• Written problem: Return, unchanged, the lines of the records between the line containing "Given: Select the Instagram item in sidebar" and the line containing "Image resolution: width=1467", inclusive.
>>>
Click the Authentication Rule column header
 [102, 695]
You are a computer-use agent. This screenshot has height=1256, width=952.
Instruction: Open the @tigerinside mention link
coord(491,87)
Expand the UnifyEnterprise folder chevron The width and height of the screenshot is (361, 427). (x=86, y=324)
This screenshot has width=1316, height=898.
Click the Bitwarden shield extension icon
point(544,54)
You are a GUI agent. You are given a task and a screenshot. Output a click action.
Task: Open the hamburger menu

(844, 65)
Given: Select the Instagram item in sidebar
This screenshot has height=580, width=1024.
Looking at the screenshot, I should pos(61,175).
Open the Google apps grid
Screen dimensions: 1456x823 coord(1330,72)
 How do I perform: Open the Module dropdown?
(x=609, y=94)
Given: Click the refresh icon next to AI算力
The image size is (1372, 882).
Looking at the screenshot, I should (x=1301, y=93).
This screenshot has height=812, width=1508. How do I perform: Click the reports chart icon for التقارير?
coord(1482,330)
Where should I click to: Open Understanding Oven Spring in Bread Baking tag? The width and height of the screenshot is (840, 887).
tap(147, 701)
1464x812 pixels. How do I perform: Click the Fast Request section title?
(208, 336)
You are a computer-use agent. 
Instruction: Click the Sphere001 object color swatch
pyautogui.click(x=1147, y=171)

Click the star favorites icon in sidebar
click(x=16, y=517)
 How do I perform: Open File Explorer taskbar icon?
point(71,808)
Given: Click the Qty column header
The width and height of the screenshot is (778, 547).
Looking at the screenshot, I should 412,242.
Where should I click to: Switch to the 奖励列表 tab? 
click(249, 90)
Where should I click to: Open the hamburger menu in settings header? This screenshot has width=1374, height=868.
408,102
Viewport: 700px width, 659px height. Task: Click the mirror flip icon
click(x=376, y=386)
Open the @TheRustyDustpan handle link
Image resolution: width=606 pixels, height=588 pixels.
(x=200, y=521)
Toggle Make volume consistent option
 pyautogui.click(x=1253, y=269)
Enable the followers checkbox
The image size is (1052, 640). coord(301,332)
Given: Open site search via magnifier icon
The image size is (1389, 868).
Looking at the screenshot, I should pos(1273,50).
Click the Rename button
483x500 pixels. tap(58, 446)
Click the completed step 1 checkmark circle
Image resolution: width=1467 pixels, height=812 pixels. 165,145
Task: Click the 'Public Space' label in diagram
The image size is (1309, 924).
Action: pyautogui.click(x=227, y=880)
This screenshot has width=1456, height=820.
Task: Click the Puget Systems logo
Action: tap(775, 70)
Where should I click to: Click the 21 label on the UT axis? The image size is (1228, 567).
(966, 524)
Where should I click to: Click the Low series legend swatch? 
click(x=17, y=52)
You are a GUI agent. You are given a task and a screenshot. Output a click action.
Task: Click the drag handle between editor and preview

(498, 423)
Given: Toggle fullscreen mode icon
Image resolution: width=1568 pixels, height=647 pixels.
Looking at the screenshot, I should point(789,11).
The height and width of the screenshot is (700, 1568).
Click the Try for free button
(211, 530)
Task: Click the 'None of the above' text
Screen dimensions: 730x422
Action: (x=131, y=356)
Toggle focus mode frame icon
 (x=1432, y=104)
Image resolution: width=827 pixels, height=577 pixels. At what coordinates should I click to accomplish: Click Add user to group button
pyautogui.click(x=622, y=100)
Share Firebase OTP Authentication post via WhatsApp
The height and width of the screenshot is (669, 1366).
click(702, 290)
<<<
• Solution:
Given: Select the Instagram item in sidebar
This screenshot has height=580, width=1024.
Looking at the screenshot, I should pos(61,175).
Open the Google apps grid
Screen dimensions: 1456x823 coord(1330,72)
 How do I perform: Open the Module dropdown?
(x=609, y=94)
Given: Click the refresh icon next to AI算力
The image size is (1372, 882).
Looking at the screenshot, I should (x=1301, y=93).
This screenshot has height=812, width=1508. How do I perform: Click the reports chart icon for التقارير?
coord(1482,330)
Where should I click to: Open Understanding Oven Spring in Bread Baking tag? The width and height of the screenshot is (840, 887).
tap(147, 701)
1464x812 pixels. How do I perform: Click the Fast Request section title?
(208, 336)
You are a computer-use agent. 
Instruction: Click the Sphere001 object color swatch
pyautogui.click(x=1147, y=171)

Click the star favorites icon in sidebar
click(x=16, y=517)
 How do I perform: Open File Explorer taskbar icon?
point(71,808)
Given: Click the Qty column header
The width and height of the screenshot is (778, 547).
Looking at the screenshot, I should 412,242.
Where should I click to: Switch to the 奖励列表 tab? 
click(249, 90)
Where should I click to: Open the hamburger menu in settings header? This screenshot has width=1374, height=868.
408,102
Viewport: 700px width, 659px height. Task: Click the mirror flip icon
click(x=376, y=386)
Open the @TheRustyDustpan handle link
Image resolution: width=606 pixels, height=588 pixels.
(x=200, y=521)
Toggle Make volume consistent option
 pyautogui.click(x=1253, y=269)
Enable the followers checkbox
The image size is (1052, 640). coord(301,332)
Given: Open site search via magnifier icon
The image size is (1389, 868).
Looking at the screenshot, I should pos(1273,50).
Click the Rename button
483x500 pixels. tap(58, 446)
Click the completed step 1 checkmark circle
Image resolution: width=1467 pixels, height=812 pixels. 165,145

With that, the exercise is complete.